> _WHAT YOU NEED TO DO_
- A) From the Franco Brezzi passage, list every journal for which he serves as managing editor or editor-in-chief.
- B) According to the Franco Brezzi passage, during which years was he President of the Italian Mathematical Union?
- C) Please transcribe the Franco Brezzi passage between "In 2010 the" and "Academy of Sciences.", inclusive.

PROVIDED PASSAGE section start

Franco Brezzi (born 29 April 1945 in Vimercate) is an Italian mathematician.

==Education==
Brezzi graduated in 1967 at the Università di Pavia under the supervision of Enrico Magenes. He was full professor of Mathematical Analysis at the Politecnico di Torino from 1976 to 1977 and then from 1977 to 2006 at the Università di Pavia. He was a professor of Numerical Analysis at the Istituto Universitario di Studi Superiori (IUSS) in Pavia from 2006 until his retirement in 2015. Presently he is Emeritus Professor at IUSS and Associate Researcher at IUSS (Istituto Universitario di Studi Superiori) of Italian CNR (Consiglio Nazionale delle Ricerche)

==Research==
His research deals with, among other subjects, the theory and applications of the finite element method in structural mechanics, fluid mechanics, and electrodynamics. Brezzi's best-known result is the independent derivation in 1974 of the Ladyschenskaja-Babuška-Brezzi condition, often called the inf-sup condition. The LBB condition is a sufficient condition for the numerical stability of mixed finite element problems with saddle point structure, such as the discretization of the incompressible Navier-Stokes equations or the treatment of Darcy's law in differential form.

His doctoral students include Annalisa Buffa and Alfio Quarteroni. Brezzi is serving as a managing editor for Mathematical Models & Methods in Applied Sciences, as the editor-in-chief of Calcolo and of Numerische Mathematik, and as a member of the editorial staffs of numerous journals.

==Academy of Sciences==
He is a member of the Accademia dei Lincei, of the European Academy of Sciences and of the Istituto Lombardo, Accademia di Scienze e Lettere. He was elected in 2002 a fellow of the International Association of Computational Mechanics (IACM) and in 2015 a fellow of the Society for Industrial and Applied Mathematics (SIAM).* "SIAM News > Home" (2022) He is a Highly Cited Researcher of the ISI.

==Leadership positions==
Brezzi was the President of the Italian Mathematical Union from 2006 to 2012. He was the Director of the Istituto di Analisi Numerica of the CNR from 1992 to 2002 and of the Istituto di Matematica Applicata e Tecnologie Informatiche of CNR from 2002 to 2012. He was a Member of the Executive Committee of the European Mathematical Society from 2009 to 2012, and then Vice-President from 2013 to 2016.

==Awards==
In 2004 he was awarded the Gauss-Newton gold medal of the International Association for Computational Mechanics (IACM) of the World Congress of Computational Mechanics in Beijing.

In 2006 he was an Invited Speaker at the ICM in 1986 in Berkeley.

In 2006 he was made Commendatore al merito of the Italian Republic.

In 2009 he was honored by the Society for Industrial and Applied Mathematics as the John von Neumann Lecturer for 2009.

In 2010 the Accademia delle Scienze di Torino awarded him the Gili Agostinelli Prize for mathematical applications in the physical or natural sciences.

In 2012 he received the Blaise Pascal Medal for Mathematics for his contributions to the theory of finite element methods.

In 2013 he received the Civica Benemerenza di San Siro with a gold medal from the city of Pavia.

In 2014 in Barcelona he was awarded the Leonhard Euler Medal of the European Community on Computational Methods in Applied Science (ECCOMAS).

In 2014 he was a Plenary Speaker at the ICM in Seoul with talk The great beauty of VEMs.

In 2016 he received the Ritz-Galerkin Medal of ECCOMAS in Crete, Grece.

In 2017 he was chosen as Feng Kang Lecturer by the Beijing Academy of Sciences.

PROVIDED PASSAGE section end
DATA PROVIDED section start

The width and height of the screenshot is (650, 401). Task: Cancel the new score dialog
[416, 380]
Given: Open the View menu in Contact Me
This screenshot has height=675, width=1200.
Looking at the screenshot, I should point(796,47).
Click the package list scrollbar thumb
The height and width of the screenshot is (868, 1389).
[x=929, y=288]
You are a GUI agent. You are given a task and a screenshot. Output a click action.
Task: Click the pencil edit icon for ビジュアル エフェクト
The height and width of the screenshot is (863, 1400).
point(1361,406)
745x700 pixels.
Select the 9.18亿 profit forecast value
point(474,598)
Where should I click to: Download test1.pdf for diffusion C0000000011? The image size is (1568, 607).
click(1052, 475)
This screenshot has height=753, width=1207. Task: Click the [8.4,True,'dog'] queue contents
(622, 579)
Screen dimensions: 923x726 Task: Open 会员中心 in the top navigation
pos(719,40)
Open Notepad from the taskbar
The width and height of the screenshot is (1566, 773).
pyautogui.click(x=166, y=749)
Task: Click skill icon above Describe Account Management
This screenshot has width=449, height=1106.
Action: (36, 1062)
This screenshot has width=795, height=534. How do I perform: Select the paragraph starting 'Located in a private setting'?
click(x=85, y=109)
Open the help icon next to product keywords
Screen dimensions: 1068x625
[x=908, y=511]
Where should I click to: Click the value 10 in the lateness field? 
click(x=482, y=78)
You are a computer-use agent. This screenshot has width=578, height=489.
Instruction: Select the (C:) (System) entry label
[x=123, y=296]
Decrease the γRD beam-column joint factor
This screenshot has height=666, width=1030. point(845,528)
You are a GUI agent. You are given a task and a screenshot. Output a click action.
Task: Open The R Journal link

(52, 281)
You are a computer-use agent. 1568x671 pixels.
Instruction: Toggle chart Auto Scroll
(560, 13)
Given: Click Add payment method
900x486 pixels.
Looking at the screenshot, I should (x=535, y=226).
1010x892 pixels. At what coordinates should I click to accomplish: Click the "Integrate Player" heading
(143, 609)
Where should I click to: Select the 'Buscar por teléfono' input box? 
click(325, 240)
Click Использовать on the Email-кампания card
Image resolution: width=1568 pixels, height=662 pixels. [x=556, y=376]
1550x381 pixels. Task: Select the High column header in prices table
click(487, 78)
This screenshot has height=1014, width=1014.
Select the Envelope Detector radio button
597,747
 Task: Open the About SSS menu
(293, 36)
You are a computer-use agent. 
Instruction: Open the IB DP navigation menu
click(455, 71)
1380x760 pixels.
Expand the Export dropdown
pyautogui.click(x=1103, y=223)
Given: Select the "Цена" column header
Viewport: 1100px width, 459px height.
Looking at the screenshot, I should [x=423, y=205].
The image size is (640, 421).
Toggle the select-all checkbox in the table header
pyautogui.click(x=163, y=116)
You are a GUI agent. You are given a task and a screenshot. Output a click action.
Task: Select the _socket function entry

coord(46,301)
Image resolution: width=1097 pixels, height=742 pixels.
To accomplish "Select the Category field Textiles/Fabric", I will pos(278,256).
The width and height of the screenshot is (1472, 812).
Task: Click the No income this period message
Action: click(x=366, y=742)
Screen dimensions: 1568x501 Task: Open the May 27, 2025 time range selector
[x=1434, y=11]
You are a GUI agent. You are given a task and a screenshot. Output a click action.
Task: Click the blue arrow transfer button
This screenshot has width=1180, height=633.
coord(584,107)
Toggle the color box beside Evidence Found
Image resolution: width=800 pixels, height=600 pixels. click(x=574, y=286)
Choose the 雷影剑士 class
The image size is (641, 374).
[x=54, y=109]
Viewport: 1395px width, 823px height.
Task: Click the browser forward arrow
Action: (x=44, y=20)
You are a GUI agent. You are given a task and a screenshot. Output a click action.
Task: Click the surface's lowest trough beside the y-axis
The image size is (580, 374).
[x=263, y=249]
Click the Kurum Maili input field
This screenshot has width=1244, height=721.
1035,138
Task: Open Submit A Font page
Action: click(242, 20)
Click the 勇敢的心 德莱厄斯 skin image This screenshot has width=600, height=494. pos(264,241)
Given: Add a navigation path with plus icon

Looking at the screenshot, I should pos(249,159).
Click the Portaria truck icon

DATA PROVIDED section end

> _SOLUTIONS IN ORDER_
- A) Mathematical Models & Methods in Applied Sciences, Calcolo, Numerische Mathematik

- B) From 2006 to 2012.

- C)
In 2010 the Accademia delle Scienze di Torino awarded him the Gili Agostinelli Prize for mathematical applications in the physical or natural sciences.

In 2012 he received the Blaise Pascal Medal for Mathematics for his contributions to the theory of finite element methods.

In 2013 he received the Civica Benemerenza di San Siro with a gold medal from the city of Pavia.

In 2014 in Barcelona he was awarded the Leonhard Euler Medal of the European Community on Computational Methods in Applied Science (ECCOMAS).

In 2014 he was a Plenary Speaker at the ICM in Seoul with talk The great beauty of VEMs.

In 2016 he received the Ritz-Galerkin Medal of ECCOMAS in Crete, Grece.

In 2017 he was chosen as Feng Kang Lecturer by the Beijing Academy of Sciences.